LW: You cite many examples of instant castle walls, if you will, getting erected in current-day war zones. How can this be, given modern warfare tactics and smart weaponry?
Betz: Picture a US Army fort during the American Indian wars of the nineteenth century. By the standards of the best weapons and tactics of the day they were ridiculously inadequate. The thing is, though, the Indians against whom they were fighting did not possess the best weapons and tactics of the day.
Against them, wooden marching forts not much different from those built by the Romans two thousand years earlier were perfectly fine. Many of the fortifications that I describe cropping up in current-day war zones are viable for the same reason.

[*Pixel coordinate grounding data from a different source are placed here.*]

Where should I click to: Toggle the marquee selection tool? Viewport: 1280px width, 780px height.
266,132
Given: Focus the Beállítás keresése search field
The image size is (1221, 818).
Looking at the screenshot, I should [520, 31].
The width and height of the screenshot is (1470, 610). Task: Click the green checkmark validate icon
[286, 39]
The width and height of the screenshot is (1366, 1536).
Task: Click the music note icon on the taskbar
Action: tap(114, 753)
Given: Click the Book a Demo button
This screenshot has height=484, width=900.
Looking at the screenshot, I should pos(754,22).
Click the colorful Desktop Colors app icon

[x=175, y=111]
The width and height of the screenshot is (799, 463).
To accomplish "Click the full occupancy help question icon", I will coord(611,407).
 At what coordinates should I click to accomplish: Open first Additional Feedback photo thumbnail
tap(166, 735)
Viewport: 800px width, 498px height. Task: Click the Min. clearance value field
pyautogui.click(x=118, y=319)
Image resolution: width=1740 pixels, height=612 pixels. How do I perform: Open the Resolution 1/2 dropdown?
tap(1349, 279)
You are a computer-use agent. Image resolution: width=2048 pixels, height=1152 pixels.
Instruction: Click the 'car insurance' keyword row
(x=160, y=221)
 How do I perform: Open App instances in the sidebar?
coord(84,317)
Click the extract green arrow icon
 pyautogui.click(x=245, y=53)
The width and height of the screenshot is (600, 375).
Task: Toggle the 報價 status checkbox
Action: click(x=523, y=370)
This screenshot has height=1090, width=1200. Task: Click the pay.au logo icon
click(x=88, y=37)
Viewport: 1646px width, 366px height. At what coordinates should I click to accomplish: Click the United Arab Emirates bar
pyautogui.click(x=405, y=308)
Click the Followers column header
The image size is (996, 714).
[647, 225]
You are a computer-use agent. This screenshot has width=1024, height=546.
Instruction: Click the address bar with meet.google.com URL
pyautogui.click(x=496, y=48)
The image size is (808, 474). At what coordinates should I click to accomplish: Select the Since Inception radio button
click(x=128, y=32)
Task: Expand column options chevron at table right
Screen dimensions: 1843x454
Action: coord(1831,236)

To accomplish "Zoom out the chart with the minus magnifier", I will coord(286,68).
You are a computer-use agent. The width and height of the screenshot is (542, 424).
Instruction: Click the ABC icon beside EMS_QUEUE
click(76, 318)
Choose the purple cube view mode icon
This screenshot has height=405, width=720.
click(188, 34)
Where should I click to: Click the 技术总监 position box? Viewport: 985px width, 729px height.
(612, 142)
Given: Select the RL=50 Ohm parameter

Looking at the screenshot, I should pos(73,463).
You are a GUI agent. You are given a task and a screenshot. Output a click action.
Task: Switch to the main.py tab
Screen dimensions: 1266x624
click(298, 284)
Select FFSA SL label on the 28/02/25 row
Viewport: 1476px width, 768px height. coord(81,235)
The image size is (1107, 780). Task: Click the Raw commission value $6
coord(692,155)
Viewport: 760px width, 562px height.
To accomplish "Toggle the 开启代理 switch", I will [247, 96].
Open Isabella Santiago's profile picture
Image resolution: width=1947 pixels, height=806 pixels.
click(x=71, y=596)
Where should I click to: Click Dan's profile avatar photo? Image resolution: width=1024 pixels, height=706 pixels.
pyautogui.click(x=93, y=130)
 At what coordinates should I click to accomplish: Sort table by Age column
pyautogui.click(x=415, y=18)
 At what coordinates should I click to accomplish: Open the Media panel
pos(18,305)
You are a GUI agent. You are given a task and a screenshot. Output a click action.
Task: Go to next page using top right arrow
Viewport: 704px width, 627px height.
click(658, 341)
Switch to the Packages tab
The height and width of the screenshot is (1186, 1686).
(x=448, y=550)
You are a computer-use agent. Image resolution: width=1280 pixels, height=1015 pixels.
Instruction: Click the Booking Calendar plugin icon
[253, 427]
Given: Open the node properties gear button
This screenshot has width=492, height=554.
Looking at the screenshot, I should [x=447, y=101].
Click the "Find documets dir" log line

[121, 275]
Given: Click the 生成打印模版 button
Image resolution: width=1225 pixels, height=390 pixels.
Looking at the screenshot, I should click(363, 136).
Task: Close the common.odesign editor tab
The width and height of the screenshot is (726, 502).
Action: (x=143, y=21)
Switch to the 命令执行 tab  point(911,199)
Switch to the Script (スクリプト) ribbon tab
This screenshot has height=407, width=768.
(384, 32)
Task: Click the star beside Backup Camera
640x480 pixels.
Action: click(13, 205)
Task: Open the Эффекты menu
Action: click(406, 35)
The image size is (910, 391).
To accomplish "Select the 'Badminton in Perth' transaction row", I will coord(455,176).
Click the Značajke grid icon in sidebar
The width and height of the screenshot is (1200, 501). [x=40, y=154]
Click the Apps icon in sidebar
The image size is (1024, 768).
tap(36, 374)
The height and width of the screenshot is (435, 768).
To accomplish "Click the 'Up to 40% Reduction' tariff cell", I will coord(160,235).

A vast system of Russian field fortifications played a large role in shattering the Ukraine counter offensive last summer. Or think of the chain of fortified reefs that China has constructed as the central part of its strategy to lay claim to control of the South China Sea.
Likewise, consider the challenge which Hamas’ underground fortification of Gaza presents to the Israel Defense Forces right now, despite its distinct material and tactical advantages. For that matter, Hezbollah’s fortification of southern Lebanon, throughout which it has hidden thousands of rockets in hardened casements, is an even bigger challenge.
LW: You make the point that governments and private industry erect and maintain fortified structures continuously, in ways that would surprise ordinary citizens. How pervasive is this trend?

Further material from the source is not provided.